STATED PROBLEM => Rewrite the stretch from the line containing "Task: Focus the license key input field" through the line containing "Action: pos(314,213)", replacing "license key" with "serial number" and leaving everything else unchanged. Omit the pictures from your answer.

— Begin RECORDS SUPPLIED —

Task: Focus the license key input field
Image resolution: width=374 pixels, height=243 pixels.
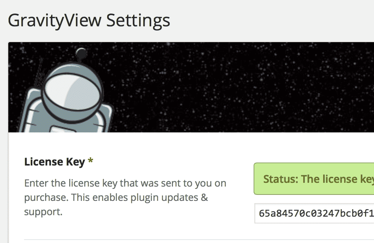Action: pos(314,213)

— End RECORDS SUPPLIED —
— Begin RECORDS SUPPLIED —

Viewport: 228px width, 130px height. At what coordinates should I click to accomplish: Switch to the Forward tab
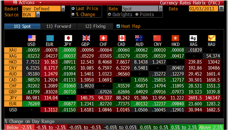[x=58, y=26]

— End RECORDS SUPPLIED —
— Begin RECORDS SUPPLIED —

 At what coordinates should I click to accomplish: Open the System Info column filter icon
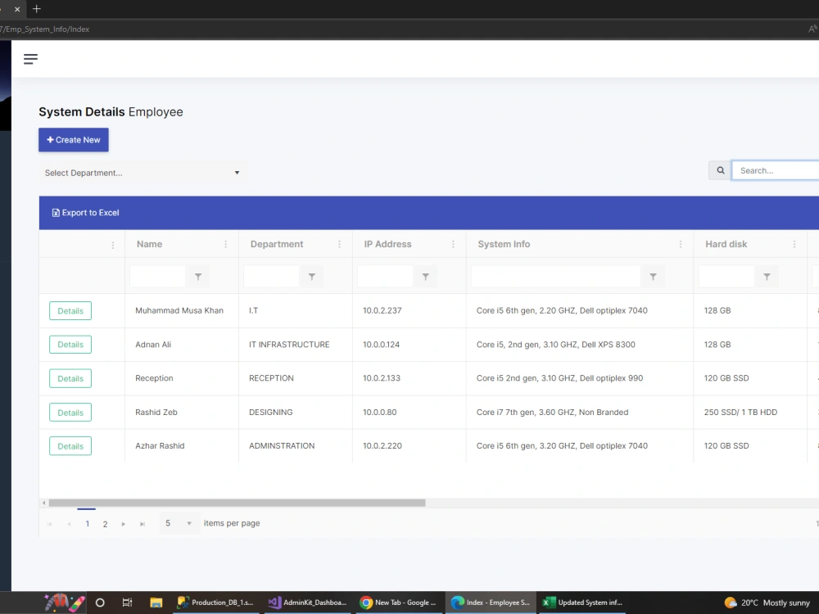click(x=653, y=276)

— End RECORDS SUPPLIED —

THE COMPLETED TASK =>
Task: Focus the serial number input field
Image resolution: width=374 pixels, height=243 pixels.
Action: pos(314,213)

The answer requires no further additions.